----- Study text

Wed 12 Mar 2014
Filed under: Health,Human Rights,Inside Burma,News
A rights group reported on Wednesday morning that “important progress” was being made in negotiations between the government and Médecins Sans Frontières, raising the possibility that the group’s live-saving care may return to Rakhine State in the near future.
“We learned that things were moving in a positive direction,” Tom Andrews, president of the US-based advocacy group United to End Genocide, told The Myanmar Times.
United to End Genocide had originally planned to launch a media campaign in Yangon on Wednesday morning to pressure the government to allow Médecins Sans Frontières to reopen its clinics in Rakhine State.
Also known as Doctors Without Borders, the medical NGO was expelled from the state by the government in late February.
Last week Mr Andrews, a former member of the US Congress, visited camps for Muslims displaced by communal violence in Rakhine State to assess the impact of the shutdown.

----------
----- Data shown

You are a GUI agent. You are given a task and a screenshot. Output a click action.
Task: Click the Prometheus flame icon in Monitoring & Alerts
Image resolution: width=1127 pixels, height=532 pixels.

----------

» Required tasks
A: According to the Rakhine State article, when did the government expel Médecins Sans Frontières from the state?
B: Repeat the Rakhine State article word for word between "Wed 12 Mar 2014" and "in Rakhine State.", inclusive.
The lines after the article are separate material with no connection to it.

» Responses by task
A: In late February.

B:
Wed 12 Mar 2014
Filed under: Health,Human Rights,Inside Burma,News
A rights group reported on Wednesday morning that “important progress” was being made in negotiations between the government and Médecins Sans Frontières, raising the possibility that the group’s live-saving care may return to Rakhine State in the near future.
“We learned that things were moving in a positive direction,” Tom Andrews, president of the US-based advocacy group United to End Genocide, told The Myanmar Times.
United to End Genocide had originally planned to launch a media campaign in Yangon on Wednesday morning to pressure the government to allow Médecins Sans Frontières to reopen its clinics in Rakhine State.